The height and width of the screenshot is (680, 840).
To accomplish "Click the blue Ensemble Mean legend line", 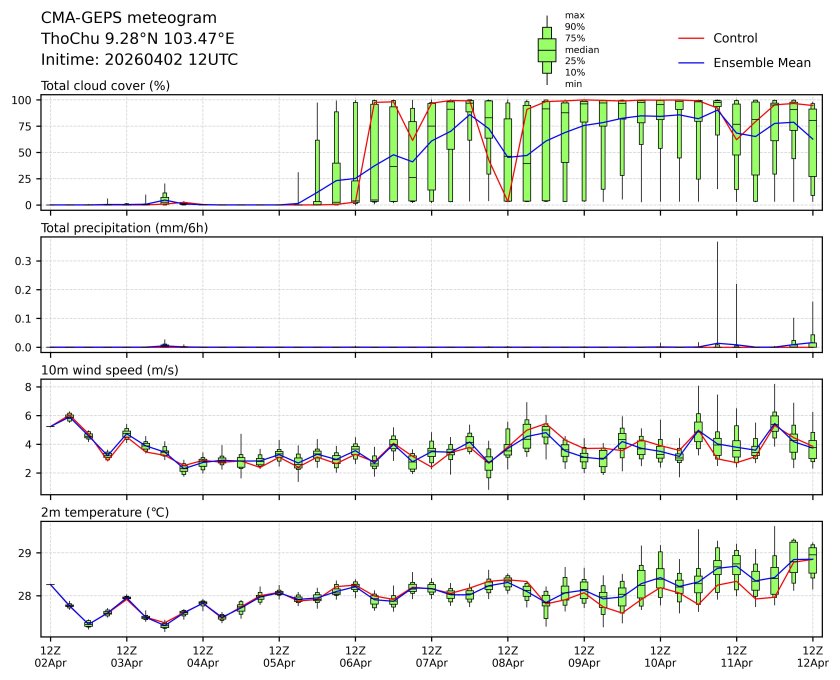I will (x=692, y=62).
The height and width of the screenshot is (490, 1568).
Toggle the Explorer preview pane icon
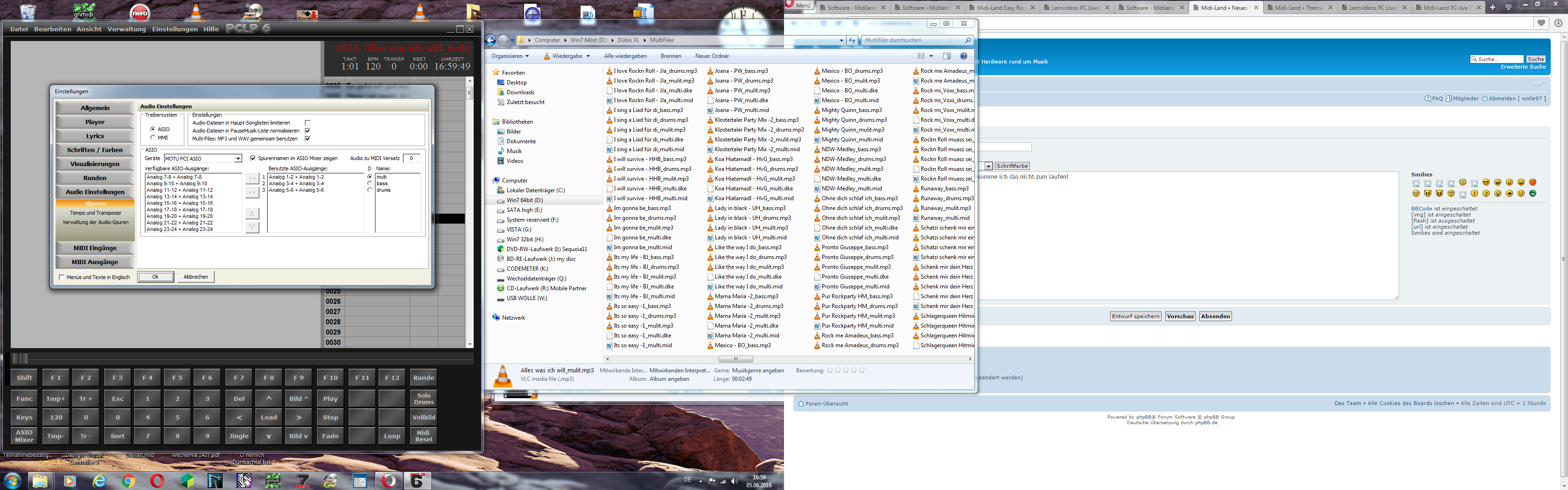pos(946,56)
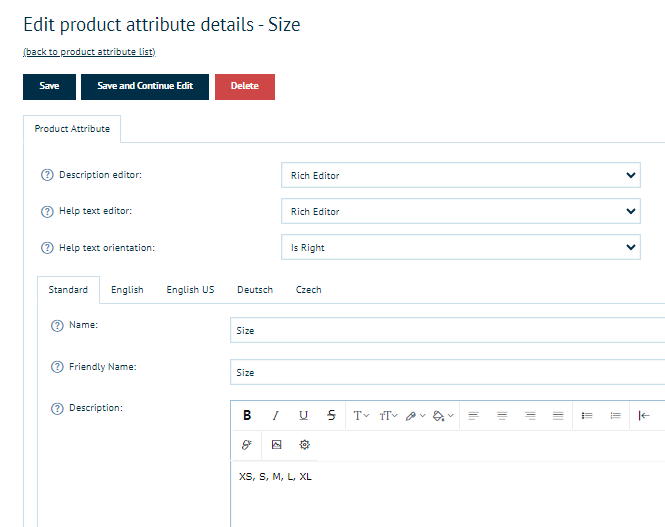Center align the description text

(x=502, y=416)

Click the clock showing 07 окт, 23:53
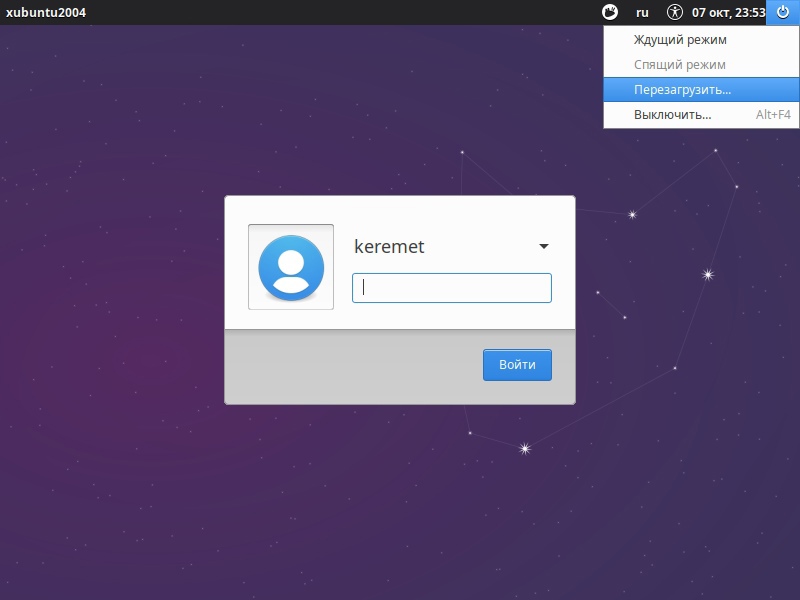coord(728,13)
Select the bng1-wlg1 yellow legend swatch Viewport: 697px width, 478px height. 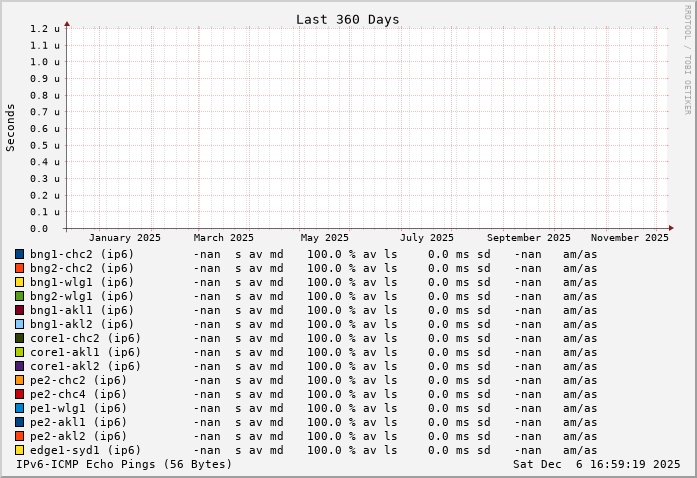(19, 282)
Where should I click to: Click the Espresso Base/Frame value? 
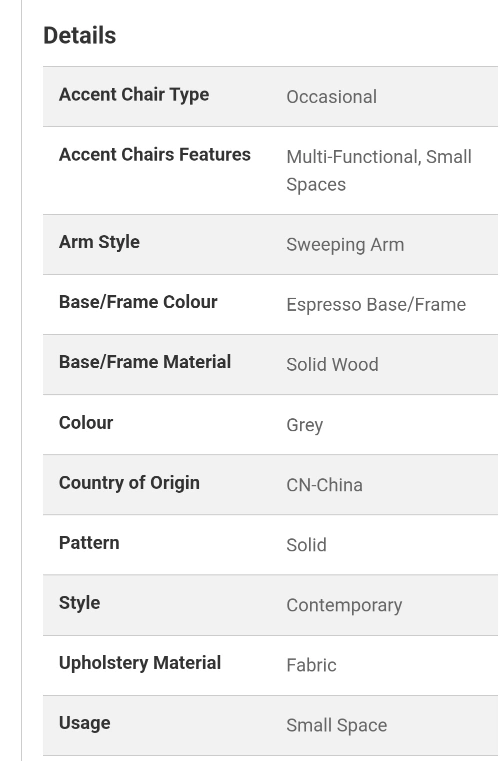376,305
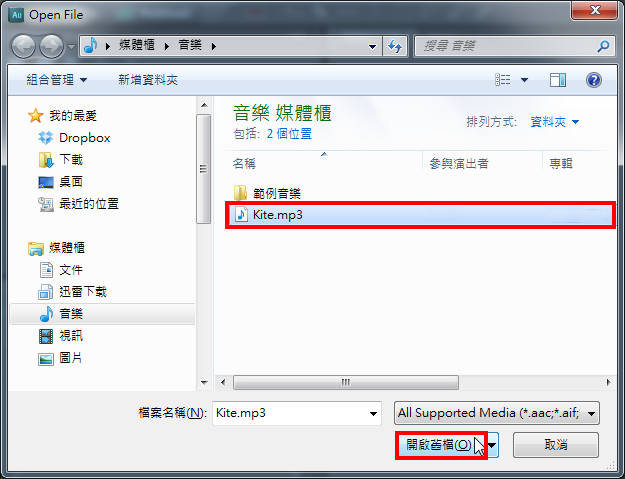
Task: Click the horizontal scrollbar thumb
Action: pyautogui.click(x=346, y=383)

> [Exercise goal] Determine the number of lines in the listing above containing the word "screenshot"; respond with that figure only.

> [Completed exercise] 2